Building a Spam Filter with Naive Bayes

In this guided project, we're going to study the practical side of the algorithm by building a spam filter for SMS messages. So our first task is to "teach" the computer how to classify messages. To do that, we'll use the multinomial Naive Bayes algorithm along with a dataset of 5,572 SMS messages that are already classified by humans

GOAL OF THE PROJECT

our goal is to create a spam filter that classifies new messages with an accuracy greater than 80% — so we expect that more than 80% of the new messages will be classified correctly as spam or ham (non-spam)

1. Exploring the Dataset

In [None]:
import pandas  as pd
smsspam = pd.read_csv('SMSSpamCollection',sep='\t', header=None,names=['Label', 'SMS'])


In [None]:
#Lets find how many rows and columns
smsspam.info()

In [None]:
#Lets find what percentage of the messages is spam and what percentage is ham
percentages = smsspam['Label'].value_counts()
spam_nonspam = percentages / len(smsspam['Label']) * 100
print(spam_nonspam)

The dataset has 5572 rows and two columns
86% of the smses are not spam
13% of the smses are spam

2· Training and Test Set

To test the spam filter, we're first going to split our dataset into two categories:

A training set, which we'll use to "train" the computer how to classify messages.

A test set, which we'll use to test how good the spam filter is with classifying new messages.

We're going to keep 80% of our dataset for training, and 20% for testing (we want to train the algorithm on as much data as possible, but we also want to have enough test data).

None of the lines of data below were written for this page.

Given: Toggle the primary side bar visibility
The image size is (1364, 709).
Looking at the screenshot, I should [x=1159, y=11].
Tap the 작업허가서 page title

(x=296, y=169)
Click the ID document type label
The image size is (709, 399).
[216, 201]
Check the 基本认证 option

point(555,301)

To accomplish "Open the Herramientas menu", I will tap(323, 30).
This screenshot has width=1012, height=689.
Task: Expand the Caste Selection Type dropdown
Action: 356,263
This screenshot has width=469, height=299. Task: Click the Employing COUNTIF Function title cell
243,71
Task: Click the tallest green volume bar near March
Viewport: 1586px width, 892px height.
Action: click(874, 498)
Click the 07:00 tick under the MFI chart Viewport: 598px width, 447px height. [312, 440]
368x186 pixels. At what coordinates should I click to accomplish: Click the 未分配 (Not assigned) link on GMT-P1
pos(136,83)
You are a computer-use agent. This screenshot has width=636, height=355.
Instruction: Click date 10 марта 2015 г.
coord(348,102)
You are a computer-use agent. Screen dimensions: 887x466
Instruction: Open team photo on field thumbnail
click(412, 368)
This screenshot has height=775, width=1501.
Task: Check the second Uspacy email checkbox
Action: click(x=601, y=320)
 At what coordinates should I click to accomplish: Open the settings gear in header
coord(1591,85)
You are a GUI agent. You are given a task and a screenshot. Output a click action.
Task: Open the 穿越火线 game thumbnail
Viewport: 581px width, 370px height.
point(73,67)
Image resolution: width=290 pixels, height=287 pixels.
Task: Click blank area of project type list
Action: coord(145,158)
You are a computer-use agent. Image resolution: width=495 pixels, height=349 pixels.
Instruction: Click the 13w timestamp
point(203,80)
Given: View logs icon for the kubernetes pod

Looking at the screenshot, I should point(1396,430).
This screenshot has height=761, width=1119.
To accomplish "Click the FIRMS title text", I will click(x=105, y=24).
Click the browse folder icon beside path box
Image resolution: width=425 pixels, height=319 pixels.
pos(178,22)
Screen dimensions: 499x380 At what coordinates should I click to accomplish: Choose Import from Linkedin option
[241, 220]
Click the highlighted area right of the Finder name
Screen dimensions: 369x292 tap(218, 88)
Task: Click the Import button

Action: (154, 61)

The dataset has 5,572 messages, which means that:

The training set will have 4,458 messages (about 80% of the dataset).
The test set will have 1,114 messages (about 20% of the dataset)

We're going to start by randomizing the entire dataset to ensure that spam and ham messages are spread properly throughout the dataset

In [None]:
#Lets randomize the entire dataset
rand_dataset = smsspam.sample(random_state = 1, frac =1)

In [None]:
#Lets split the randimized dataset into training and testing sets
training_set = rand_dataset.sample(frac=.8)


In [None]:
#Test set
test_set = rand_dataset.drop(training_set.index)


In [None]:
#Lets reset the indexes 
training_set.reset_index()


In [None]:
test_set.reset_index()

Now Lets check the percentages of both the spam and non spam in both the training and test set

In [None]:
test_set_perc = test_set['Label'].value_counts()
percentage = test_set_perc/ len(test_set['Label']) * 100
print(percentage)

In [None]:
train_set_perc = training_set['Label'].value_counts()
percentage = train_set_perc/ len(training_set['Label']) * 100
print(percentage)

The percentages of spam and ham in both the training and test set are different from what we have in the full dataset

3. Letter Case and Punctuation

To calculate all these probabilities, we'll first need to perform a bit of data cleaning to bring the data in a format that will allow us to extract easily all the information we need.

Remove all the punctuation from the SMS column

In [40]:
# Get rid of all symbols outside of Aa-Z and 0-9
training_set['SMS'] = training_set['SMS'].str.replace('\W',' ').str.lower()

AttributeError: Can only use .str accessor with string values, which use np.object_ dtype in pandas

4. Creating the Vocabulary

we removed the punctuation and changed all letters to lowercase. Recall that our end goal with this data cleaning process is to bring our training set to the format shown below.

In [None]:
from IPython.display import Image

# Replace the file path with the actual path to your image
Image(url="https://dq-content.s3.amazonaws.com/433/cpgp_dataset_3.png")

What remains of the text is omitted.